Death Alone

by

Pablo Neruda


There are lonely cemeteries,

graves full of bones without sound,

the heart passing through a tunnel,

dark, dark, dark,

as in a shipwreck we die from within

as we drown in the heart,

as we fall out of the skin into the soul.


There are corpses,

there are feet of cold, sticky clay,

there is death within bones,

like pure sound,

like barking without dogs,

emanating from several bells, from several graves,

swelling in the humidity like tears or rain.


I see, alone, at times

coffins with sails,

bearing away pallid dead, women with dead tresses,

bakers white as angels,

pensive girls married to public notaries,

coffins ascending the vertical river of the dead,

the purple river,

upstream, with sails filled by the sound of death,

filled by the silent sound of death.


To the sonorous shore death arrives

like a shoe without a foot, like a suit without a man,

arrives to knock with a stoneless, fingerless ring,

arrives to shout without a mouth, without a tongue, without a throat.


Still its steps echo,

and its clothing echoes, hushed, like a tree.
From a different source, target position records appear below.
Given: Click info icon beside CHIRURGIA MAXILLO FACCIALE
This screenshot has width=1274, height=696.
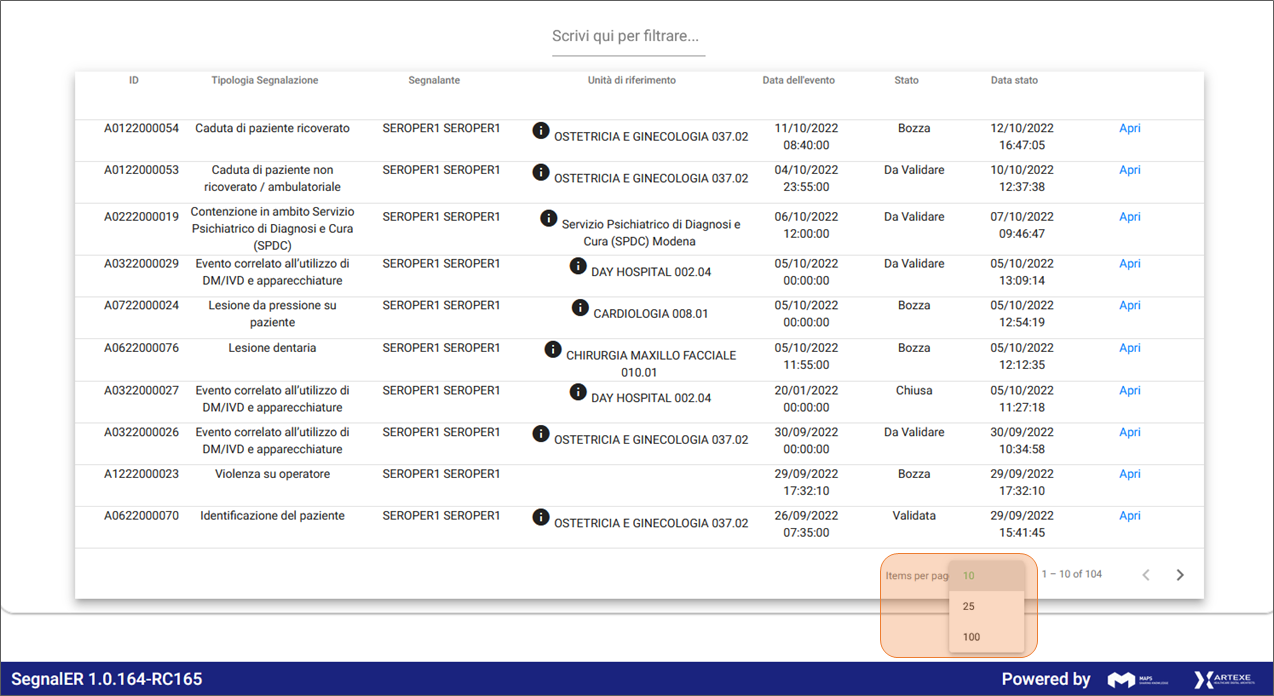Looking at the screenshot, I should (x=553, y=349).
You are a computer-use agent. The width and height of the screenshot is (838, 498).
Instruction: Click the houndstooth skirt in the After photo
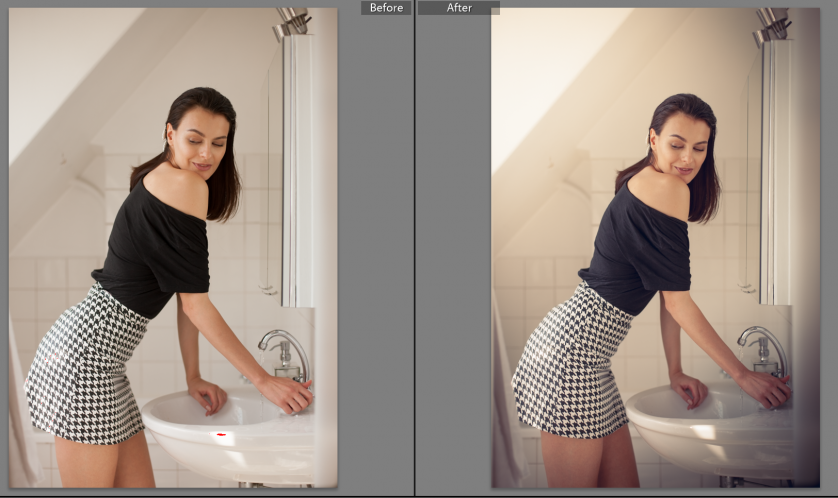(x=570, y=368)
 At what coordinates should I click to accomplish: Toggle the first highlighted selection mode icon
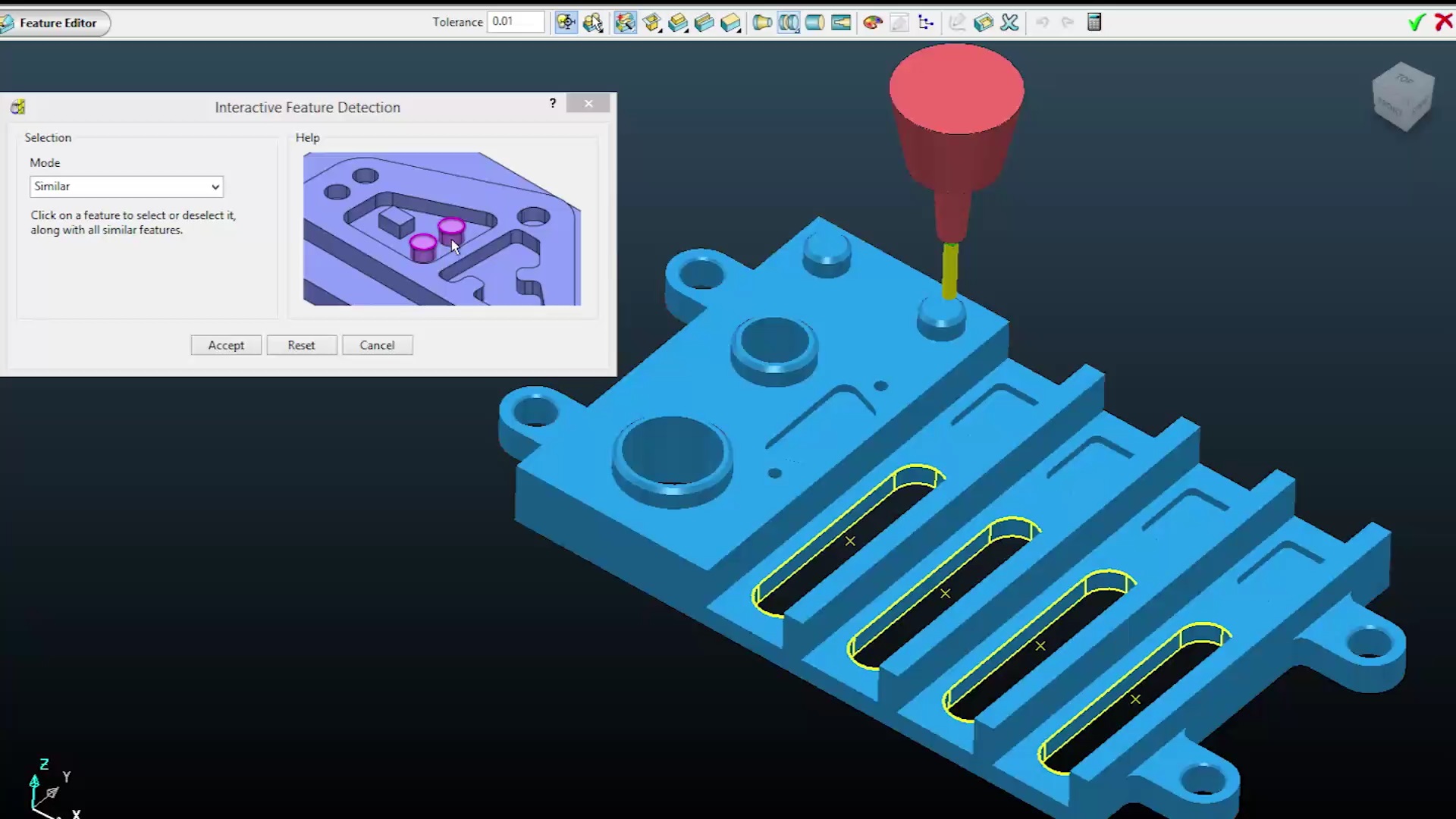click(566, 23)
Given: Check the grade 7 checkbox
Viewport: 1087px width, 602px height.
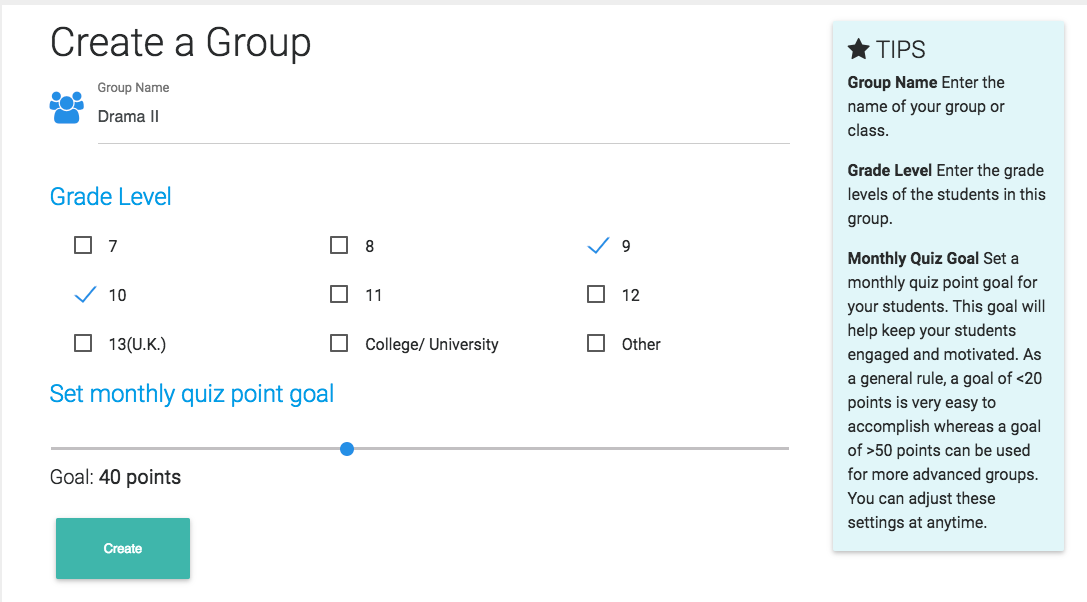Looking at the screenshot, I should coord(83,245).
I do not know, I understand but little, I scarcely see,

but I think that its song has the color of humid violets,

of violets accustomed to the soil,

for the face of death is green,

with the penetrating moisture of a violet leaf

and its sombre color of exasperated winter.


But death also goes through the world disguised as a broom

lapping the floor, in search of the dead,

death is in the broom,

is the tongue of death seeking the dead,

is the needle of death seeking the thread.


Death is in the folding cots;

in the slow mattresses, in the black blankets

it lives supine, and suddenly it blows:

it blows up a dismal sound that swells up the sheets;

and the beds go sailing toward a port

where death is waiting, dressed like an admiral.